#### About this exercise:
Where the line containing "868x442 pixels. At" appears, start copying; continue through the last line below and copy nothing else.

##############################

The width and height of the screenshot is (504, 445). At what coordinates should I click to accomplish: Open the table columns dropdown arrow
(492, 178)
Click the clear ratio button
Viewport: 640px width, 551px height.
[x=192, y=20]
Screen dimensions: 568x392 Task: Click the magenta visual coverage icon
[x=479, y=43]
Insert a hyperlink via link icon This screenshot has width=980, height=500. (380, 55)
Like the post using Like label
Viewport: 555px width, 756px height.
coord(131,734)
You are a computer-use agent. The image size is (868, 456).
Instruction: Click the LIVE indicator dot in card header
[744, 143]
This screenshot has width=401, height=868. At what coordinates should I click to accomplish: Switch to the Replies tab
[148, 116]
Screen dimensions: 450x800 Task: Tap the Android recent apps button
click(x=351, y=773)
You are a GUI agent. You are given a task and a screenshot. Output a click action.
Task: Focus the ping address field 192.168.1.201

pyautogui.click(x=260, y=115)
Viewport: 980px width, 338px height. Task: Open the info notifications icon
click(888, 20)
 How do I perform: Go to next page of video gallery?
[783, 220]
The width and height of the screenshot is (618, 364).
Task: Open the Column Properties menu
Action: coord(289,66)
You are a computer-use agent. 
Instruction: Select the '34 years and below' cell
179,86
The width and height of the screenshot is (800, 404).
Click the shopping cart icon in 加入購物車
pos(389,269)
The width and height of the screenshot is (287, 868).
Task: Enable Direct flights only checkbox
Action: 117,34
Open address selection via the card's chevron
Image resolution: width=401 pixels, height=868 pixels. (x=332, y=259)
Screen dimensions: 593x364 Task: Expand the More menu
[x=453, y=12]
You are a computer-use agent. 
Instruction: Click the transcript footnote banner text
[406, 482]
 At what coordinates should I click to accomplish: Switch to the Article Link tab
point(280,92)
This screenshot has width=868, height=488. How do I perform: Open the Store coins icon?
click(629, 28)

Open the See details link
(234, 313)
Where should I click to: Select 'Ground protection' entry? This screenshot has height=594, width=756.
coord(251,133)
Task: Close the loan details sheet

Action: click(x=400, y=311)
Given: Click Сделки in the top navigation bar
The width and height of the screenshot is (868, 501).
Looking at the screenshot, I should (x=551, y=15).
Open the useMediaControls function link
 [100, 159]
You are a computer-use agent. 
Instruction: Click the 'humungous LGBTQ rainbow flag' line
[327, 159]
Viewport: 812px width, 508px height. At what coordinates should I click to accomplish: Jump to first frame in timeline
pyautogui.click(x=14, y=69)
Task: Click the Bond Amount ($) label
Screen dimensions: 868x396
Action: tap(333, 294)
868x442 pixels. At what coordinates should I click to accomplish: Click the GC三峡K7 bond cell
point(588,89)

##############################

#### Answer area:
868x442 pixels. At what coordinates should I click to accomplish: Click the GC三峡K7 bond cell
point(588,89)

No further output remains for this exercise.